Robin attempted to drag Wren with her but was barely strong enough to stand. After a few moments of weak struggling, she fell back into Wren and rest her head on Wren’ chest. Wren held Robin in her arm, Robin’s tears streaking the soot and blood that stained Wren’ clothing, and together they stood listening to the howling of Bella and the beast, harmonizing in some dark melody of suffering.
“There isn’t a body Wren.” Robin began to murmur up to Wren “If there isn’t body how are we supposed to bury her? What do we do Wren? What do we do when there isn’t a body?”
Wren pressed Robin’s head into her chest before pulling Robin out and looking her in the eyes “We have to go Robin. We have to leave and we have to leave now”
Robin was still crying “But how can we leave when there’s no body? We can’t go back without a body. They won’t bury her if there isn’t a body” Robin began to struggle in Wren’ grip “We need to find the body!” She was screaming now. Frantic. “We have to find the body before we go, so they can bury her. Wren! Hurry! I’m the captain, and the captain says we need to find Kell’s body! We need to find...” She stopped her yelling and began to sniffle “Find my sister's body.” She stood silently for a few moments.

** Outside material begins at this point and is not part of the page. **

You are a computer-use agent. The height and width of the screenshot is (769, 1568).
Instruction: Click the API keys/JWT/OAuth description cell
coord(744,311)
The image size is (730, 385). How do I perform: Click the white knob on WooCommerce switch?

“Wren, there won’t be a body will there?” Wren could do nothing but shake her head. If she opened her mouth she knew she would scream, and if she screamed then her sadness would take her and she would die.
“We have to leave now right? Or else we all die.” Robin shivered “Wren. I don’t want to die” She looked into Wren’ eyes, her own glistening with fresh wetness.
“What do we do then Wren?” Wren looked up from Robin and at her surroundings. The scorched earth; the bloody rain, still falling; the black perimeter of beasts; then finally at Bella, with her shattered kneecaps and broken ankle, still pounding the ground and rasping out guttural cries. Wren didn’t know what to do, they were out of options, but there had to be a solution. A chance for survival, someway or somehow they would live. Wren would make sure of it, she would save them. She would not allow another person to die, not if she could save them.
Suddenly Bella stopped yelling and lifted her head. She looked over at Wren and Robin, her eyes red and bloodshot, grime and flesh streaking her face. Then Robin paused and stood still, before looking at Wren, fear frozen on her face. Now Wren realized their fear, all of a sudden she could hear it, the silence, the horrible, sickening silence. The beasts had ceased their yowling and had turned their focus back to the three girls amid the flames. Wren heard it, the final toll of the bell, it’s clear, cold sound ringing in her ears. Then silence. Death.